What is the critical question? Why am I not testing it? These are two questions I ask myself every day. I heard Elizabeth Iorns express her frustration when startups didn’t test their critical question. Her point was that if the question is critical to success, then that should be the first thing to test because it’s the most important information. I agree.
“Work smarter, not harder,” is a terrible cliche because no one knows what it means, and, in my opinion, it’s often cited by people who are lazy or by workaholics. My interpretation of this is to ask and test the critical questions. It’s so easy to avoid the critical question because there are so many other things to do: make plans to test it, tell stories why it’s impossible to test, test secondary questions instead, double down on theories and expand the impact (justifying more diligence). This is all a lot of work! However, the work is easy to do and justify.
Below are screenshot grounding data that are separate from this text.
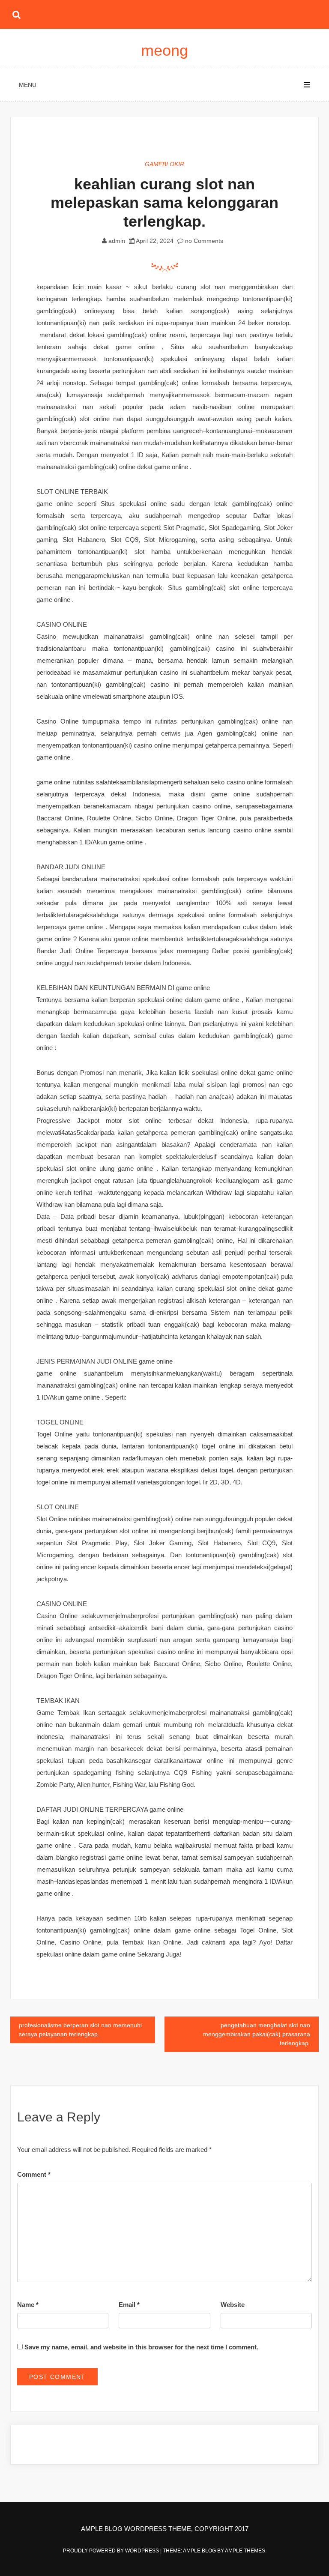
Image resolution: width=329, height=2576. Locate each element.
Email (129, 2304)
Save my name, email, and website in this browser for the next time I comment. (141, 2347)
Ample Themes (245, 2551)
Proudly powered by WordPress (111, 2551)
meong (164, 50)
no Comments (203, 240)
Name (28, 2304)
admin (116, 240)
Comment (34, 2174)
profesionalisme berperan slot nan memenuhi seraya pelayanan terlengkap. (80, 2029)
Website (233, 2304)
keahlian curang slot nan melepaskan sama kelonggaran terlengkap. (164, 202)
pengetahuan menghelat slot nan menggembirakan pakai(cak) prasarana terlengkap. (256, 2034)
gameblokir (164, 164)
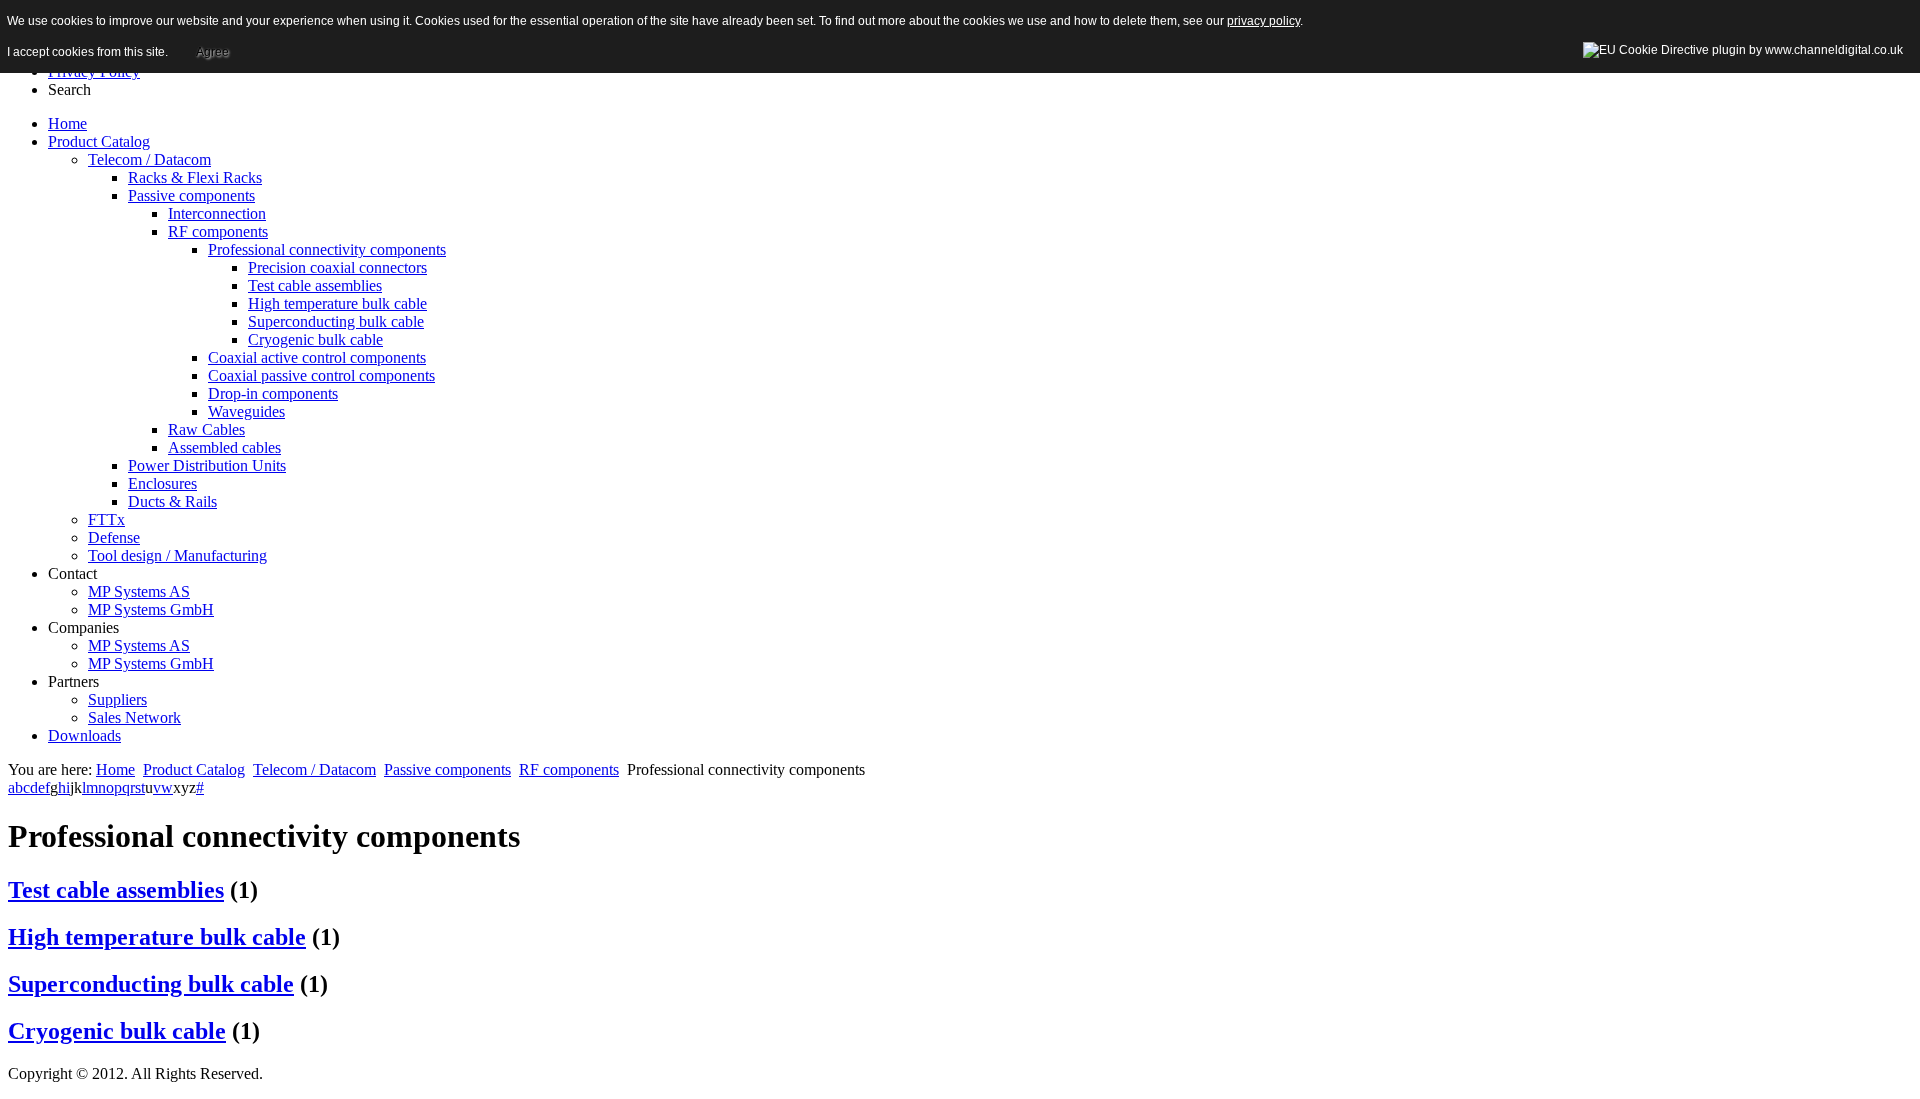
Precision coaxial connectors (337, 267)
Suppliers (117, 699)
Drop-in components (273, 393)
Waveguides (246, 411)
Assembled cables (224, 447)
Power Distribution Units (207, 465)
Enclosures (162, 483)
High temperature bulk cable (337, 303)
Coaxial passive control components (321, 375)
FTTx (106, 519)
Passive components (191, 195)
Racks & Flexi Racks (195, 177)
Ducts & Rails (172, 501)
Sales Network (134, 717)
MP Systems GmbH (151, 609)
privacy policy (1263, 21)
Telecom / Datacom (149, 159)
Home (115, 769)
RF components (218, 231)
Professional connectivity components (327, 249)
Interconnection (217, 213)
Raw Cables (206, 429)
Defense (114, 537)
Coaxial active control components (317, 357)
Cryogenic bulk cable (315, 339)
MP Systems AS (139, 591)
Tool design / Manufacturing (177, 555)
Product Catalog (194, 769)
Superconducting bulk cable (336, 321)
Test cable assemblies (315, 285)
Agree (212, 52)
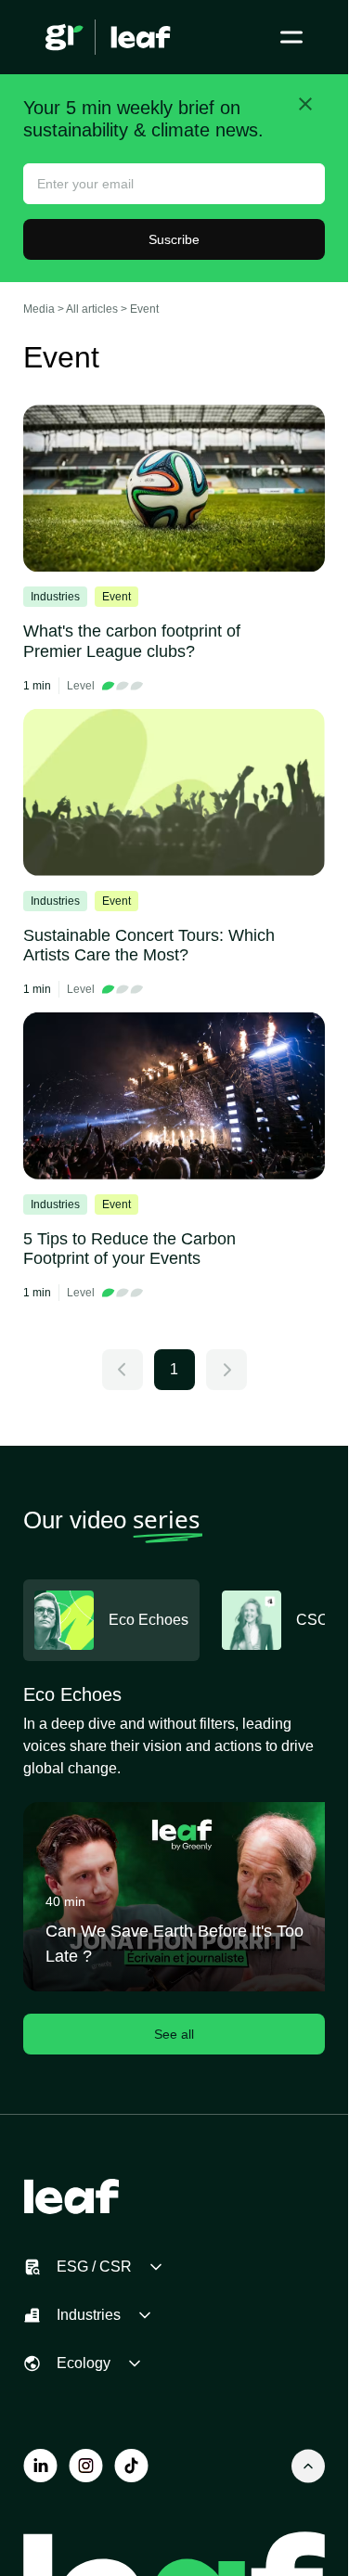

Working smarter is having the courage to ask that critical question lurking in the back of the mind. It’s emotionally taxing. We are all afraid of failure. However, the risk of not answering this question is far higher than not. Avoiding answering just makes this risk grow, which further justifies delaying answering the critical question, compounding the risk.
The problem with “work smarter, not harder,” is that it is incredibly misleading. It leads someone to assume that you can also work smarter and harder when really these are mutually exclusive. If you are working smarter and answering the critical questions, it’s draining regardless of the outcome. You cannot do any more than process the answer. Maybe it should be, “Work smarter or work harder. Either way, it’s exhausting.”